- Our Story -
Established over 86 years ago, the Green Arch Restaurant was founded by Francesca Discenza, who came to Cortland with her husband Angelo right around the turn of the century. While Angelo went to work at the Wickwire Brothers Factory here in Cortland, Francesca ambitiously worked to become one of the area’s most well known entrepreneurs.
Upon acquiring the building at 107 Elm Street, Francesca set up chicken coops in the rear of the property. She raised chickens and traveled the Cortland area with her family selling chickens and eggs. In addition, from time to time, Francesca would sell fireworks on the corners of Elm and Pomeroy Streets, and quickly became the go-to person for those who sought out the excitement of fireworks.
Francesca was quite content with her business, until the day a local businessman, who sold bread locally, informed her that he too would be selling fireworks right down the street. This was not welcoming news. Francesca warned that if he sold fireworks then she too would start selling bread. And so she did.
Francesca would travel to Syracuse, buy bread, and return to Cortland to sell it along with her chickens, eggs, and fireworks. This paved the way for Francesca’s grocery store, which was the original business housed here. The grocery store operated from the early 1920’s to 1933. Francesca’s “Grocery” store was a very popular stop by the locals on their way home from work. The store did actually have grocery items but was actually more popular among the locals for another reason. The Grocery was actually the East Ends only “Speakeasy”.(A speakeasy, also called a blind pig or blind tiger, was an illicit establishment that sold alcoholic beverages. Such establishments came into prominence in the United States during the Prohibition era (1920–1933, longer in some states). During that time, the sale, manufacture, and transportation (bootlegging) of alcoholic beverages was illegal throughout the United States, except in Maryland. Speakeasies largely disappeared after Prohibition was ended in 1933, and the term is now used to describe some retro style bars.) Locals would stop in for a glass of Angelo’s fine home made wine. Our Beloved Francesca actually was cited for serving alcohol illegally during Prohibition.

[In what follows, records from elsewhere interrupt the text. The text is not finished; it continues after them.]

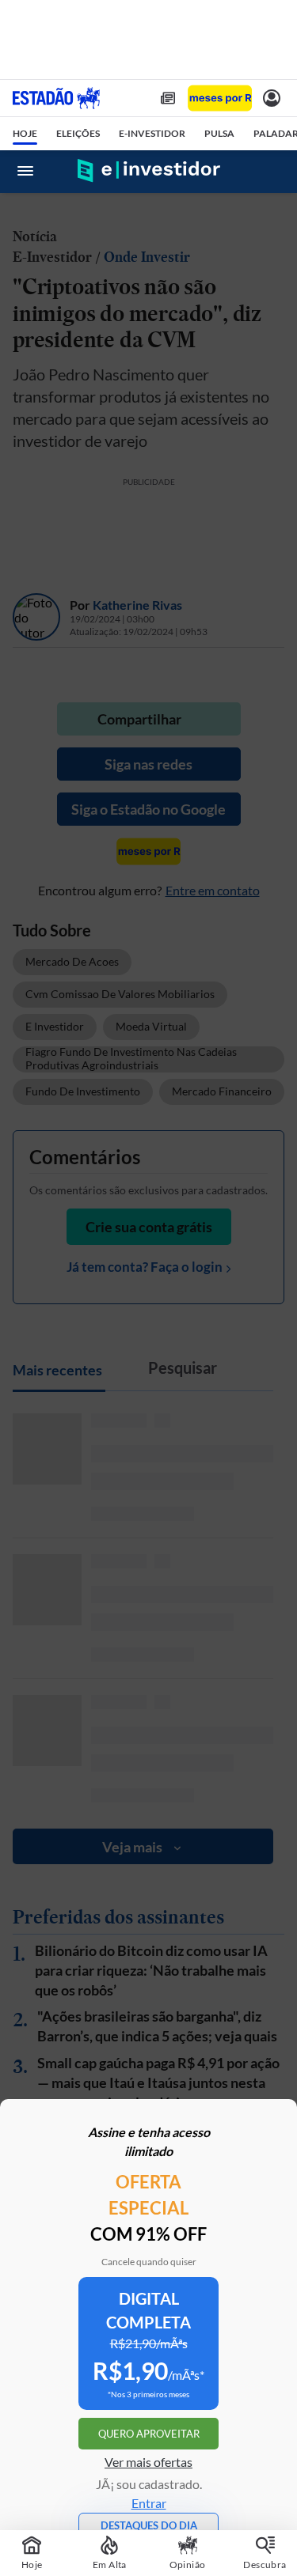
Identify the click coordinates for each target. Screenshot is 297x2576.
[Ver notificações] (271, 98)
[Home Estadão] (56, 98)
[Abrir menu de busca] (271, 170)
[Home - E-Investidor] (149, 170)
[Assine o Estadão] (220, 98)
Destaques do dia (149, 2525)
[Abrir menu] (25, 170)
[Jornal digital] (168, 98)
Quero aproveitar (149, 2433)
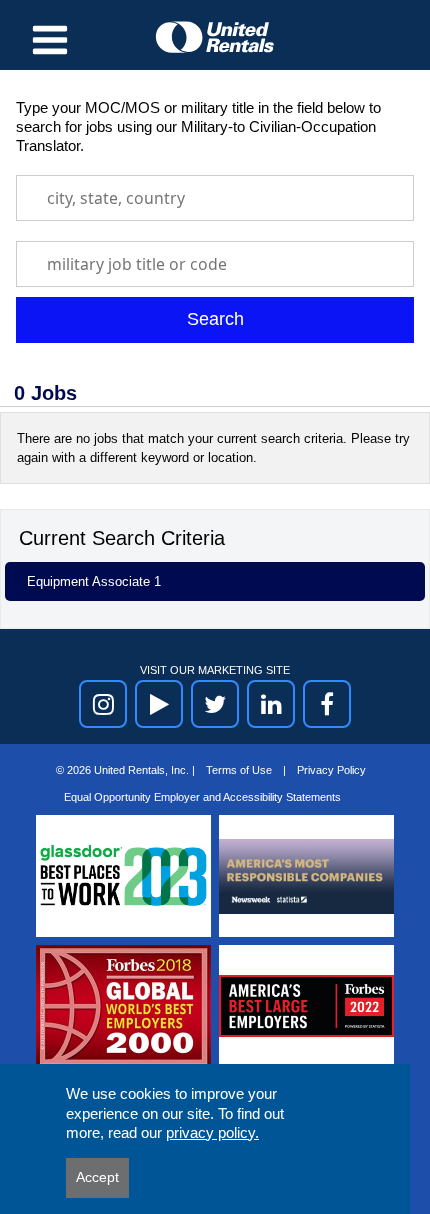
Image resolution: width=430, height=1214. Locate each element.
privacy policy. (212, 1132)
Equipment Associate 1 (94, 581)
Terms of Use (240, 770)
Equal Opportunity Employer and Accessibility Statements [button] (202, 797)
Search (215, 319)
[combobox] (215, 198)
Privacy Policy (331, 770)
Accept (97, 1177)
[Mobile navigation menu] (50, 40)
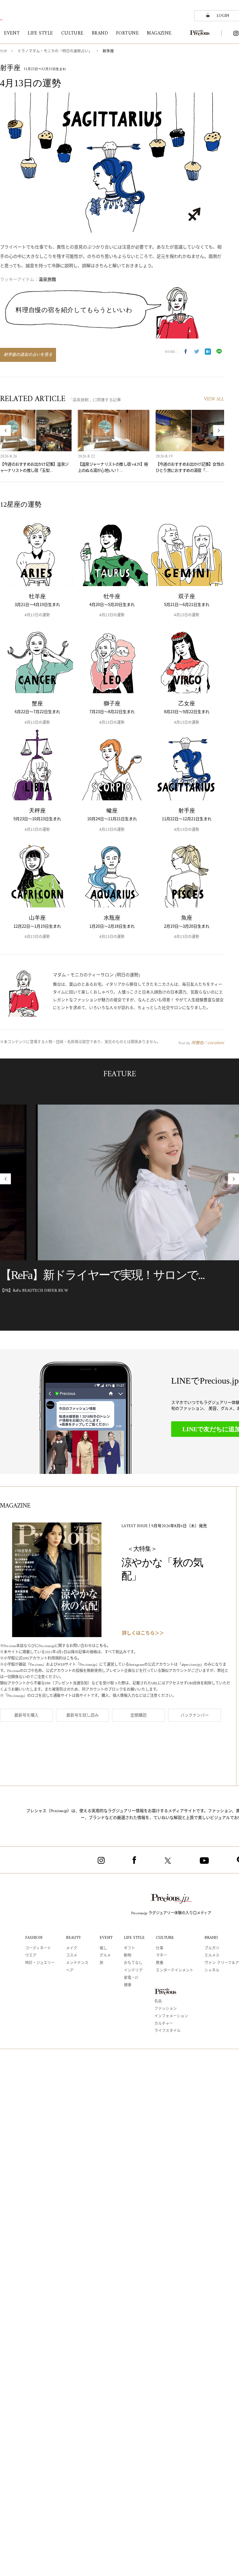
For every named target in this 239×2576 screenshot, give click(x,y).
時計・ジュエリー (40, 1963)
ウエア (30, 1956)
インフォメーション (171, 2016)
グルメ (105, 1956)
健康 (127, 1985)
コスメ (71, 1956)
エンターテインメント (174, 1971)
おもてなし (133, 1963)
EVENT (106, 1937)
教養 (159, 1963)
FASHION (33, 1937)
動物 (127, 1956)
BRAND (211, 1937)
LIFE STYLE (134, 1937)
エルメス (211, 1956)
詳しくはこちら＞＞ (143, 1633)
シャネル (211, 1971)
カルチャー (163, 2024)
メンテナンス (77, 1963)
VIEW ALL (214, 399)
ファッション (165, 2009)
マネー (161, 1956)
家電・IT (131, 1978)
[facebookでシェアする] (185, 351)
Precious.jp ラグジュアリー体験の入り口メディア (171, 1913)
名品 (158, 2001)
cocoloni (215, 1042)
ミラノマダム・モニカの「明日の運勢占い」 (54, 51)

When Prohibition ended in 1933, Francesca remodeled the building to house a dance hall, and received one of Central New York’s first liquor licenses. Today’s coatroom was the “snack” room. Patrons would enjoy a hearty beverage at the bar, dance the night away (in the now dining room) and stand in line at Francesca’s snack room for one of her famous snacks or a slice of her delicious tomato pie (Pizza). Francesca was the first to make and sell tomato pie in Cortland, New York. She actually had a tin maker create her sheet pizza style tins to make her pie on. Those very tins are still in existence and used throughout the family.
Her two sons, John and Mike, eventually convinced her soon after World War II to open to the public for dinners as the demand for their delicious food had grown. The two son’s would assist her in the kitchen and behind the bar. Her daughter, Mary, would run the dining room and from time to time give live piano accompanied performances on stage. The venue was a popular place for swing bands and the same stage once hosted the legendary Louie Armstrong.
The stage was removed in the late forties during a dining room remodel and the demand for seating increased. The booth in its place has since been nostalgically dubbed the “piano booth”.
With the exception of a few physical modifications, not much has changed inside the walls of the Green Arch over the years, and most consider this a good thing. Same delicious food, same service with a smile and purely it is no coincidence that to this day, The Green Arch’s signature drink is the famous Old Fashioned!
Passed on to Francesca’s son John in the early fifties, and since handed over to his son, John Michael Discenza.
Often asked: “Where did the name Green Arch” come from? During the early years, when Francesca would host many locals at her Grocery/Speakeasy, two elderly women would stop in daily and one day offered their opinion for a name for her business. At the time it was just the grocery. One of the women noticed a green arch at the top of the stairs that led up to the coat room and offered up the idea that she should call their business the Green Arch…..The rest is history!